Dans un courrier qu’il adresse à Monsieur, [P] le 6 septembre 2024, Monsieur, [U] se présente comme le « maître d’œuvre d’exécution du chantier ». Il précise également avoir « négocié avec le maître d’ouvrage un produit clefs en main avec un prix forfaitaire ».
D’après l’extrait de la note aux parties élaborée par l’expert, Monsieur, [U] est identifié comme assistant du maître d’ouvrage.
Il résulte des pièces versées aux débats que ce dernier a élaboré des plans modificatifs ce qu’il ne conteste pas précisant qu’il s’agit de plans d’aménagement sommaire remis à madame, [X] dans un cadre amical.
Un courriel adressé le 1er janvier 2023 par Madame, [A], [X] à Monsieur, [P] évoquant son « projet » comporte en pièce jointe un document « dossier AG, [Localité 2] FINANCIER ». Est joint à ce courriel un document intitulé « PROJET REHABILITATION & CONSTRUCTION D’UNE MAISON D’HABITATION, [Adresse 4] section AB / Parcelle n,°[Cadastre 2] SYNTHESE DES APPELS D’OFFRE ». Le nom de, [M], [U] architecte conseil figure en entête de ce document.
Il n’appartient pas au juge des référés, juge de l’évidence, de se prononcer sur la nature des relations contractuelles entre les différents protagonistes dès lors que celles-ci sont contestées et supposent un débat au fond pour les trancher.
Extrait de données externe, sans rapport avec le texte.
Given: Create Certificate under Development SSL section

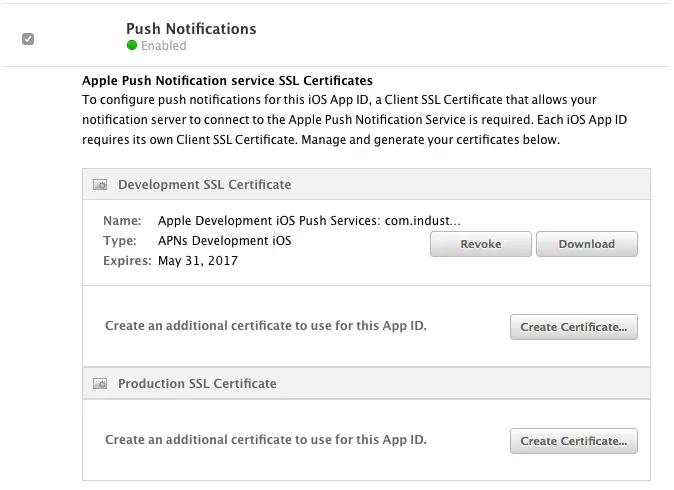Looking at the screenshot, I should 573,327.
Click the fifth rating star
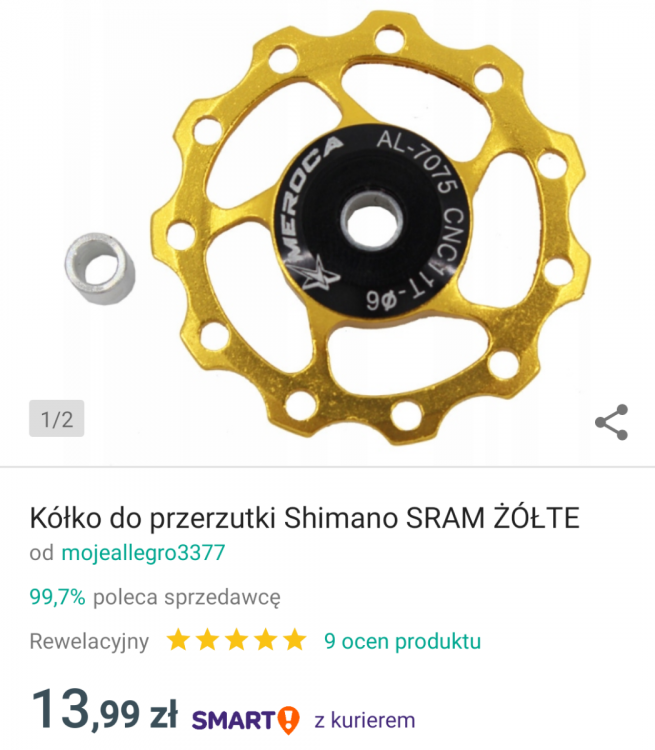 click(295, 640)
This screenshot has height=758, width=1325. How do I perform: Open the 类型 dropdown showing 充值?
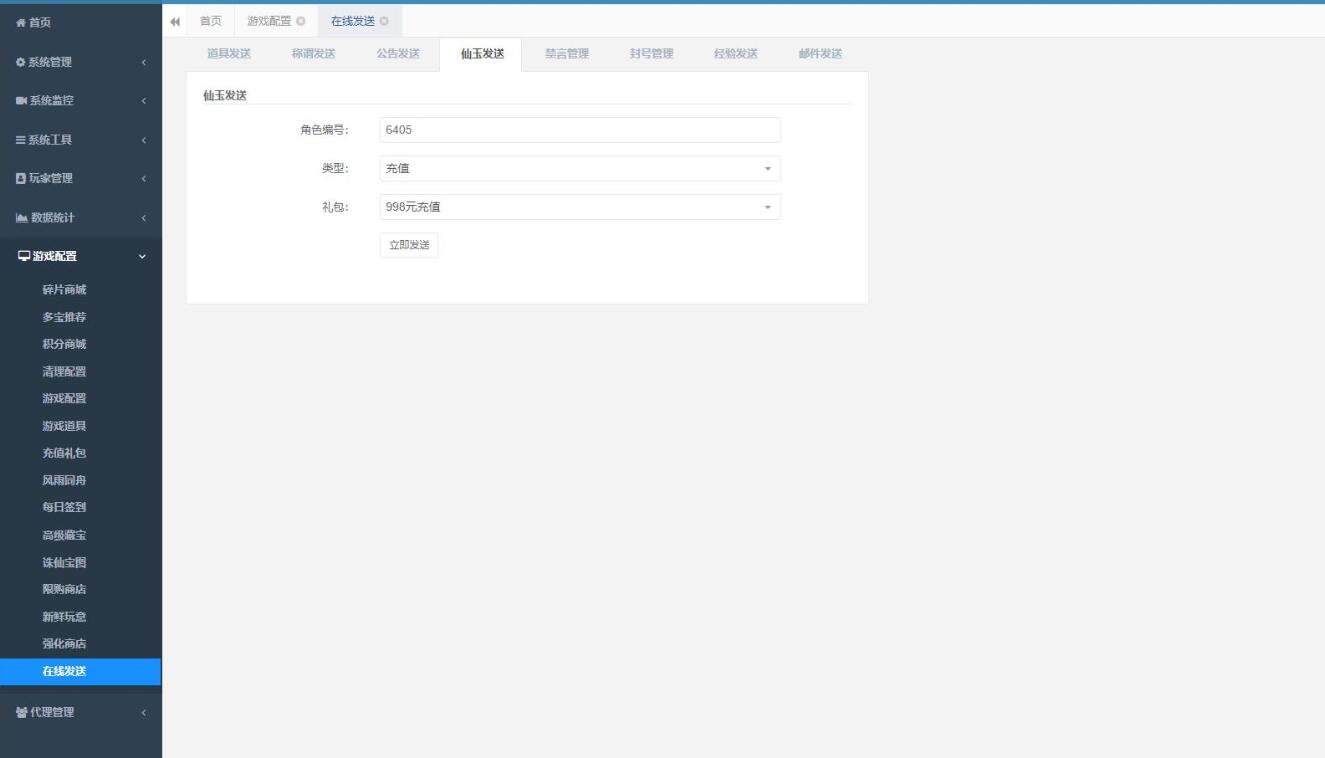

Il n’en demeure pas moins que les pièces produites ne permettent d’exclure avec l’évidence requise en référé l’existence d’une assistance au maître d’ouvrage Monsieur, [M], [U] à l’occasion du chantier litigieux en amont de la réception de l’ouvrage. Dès lors, ce dernier est susceptible, à ce titre, d’être concerné par les conclusions de l’expert.
Le demandeur justifie donc d’un motif légitime au sens de l’article 145 du code de procédure civile à rendre communes et opposables les opérations d’expertise au défendeur.
Il sera donc fait droit à sa demande.
Sur les demandes accessoires
Il appartient au juge des référés de statuer sur les dépens. Chacune des parties supportera la charge de ses propres dépens.
Alors que la question du fond reste entière, il n’y a pas lieu à condamnation au titre de l’article 700 du code de procédure civile.
PAR CES MOTIFS
Nous, juge des référés, statuant publiquement, par décision contradictoire et en premier ressort ;
DECLARONS irrecevable l’intervention forcée formée par Monsieur, [T], [P] à l’encontre de Monsieur, [M], [U] ;
REQUALIFIONS la demande tendant à déclarer recevable l’intervention forcée formée par Monsieur, [T], [P] à l’encontre de Monsieur, [M], [U] en demande tendant à lui rendre communes et opposables les opérations d’expertise ordonnées par le président du tribunal judiciaire de TARASCON statuant en référé selon ordonnances du 4 octobre 2024 et du 27 juin 2025 ;
REJETONS la demande de jonction ;
DECLARONS communes et opposables à Monsieur, [M], [U] les opérations d’expertise ordonnées par la présidente du tribunal judiciaire de TARASCON statuant en référé selon ordonnance du 4 octobre 2024 (n° RG 24/00392) ayant désigné Monsieur, [F], [Y] en qualité d’expert judiciaire et étendues suivant ordonnance du 27 juin 2025 (n° RG 25/00238) ;
DISONS que Monsieur, [T], [P] communiquera sans délai à Monsieur, [M], [U] l’ensemble des pièces déjà produites par les parties ainsi que les notes rédigées par l’expert;
DISONS que l’expert devra convoquer Monsieur, [M], [U] à la prochaine réunion d’expertise au cours de laquelle elle sera informée des diligences déjà accomplies et invitées à formuler ses observations ;
DISONS n’y avoir lieu à condamnation au titre de l’article 700 du code de procédure civile ;
DISONS que chacun supportera la charge de ses propres dépens ;
RAPPELONS que la présente ordonnance est de droit exécutoire à titre provisoire.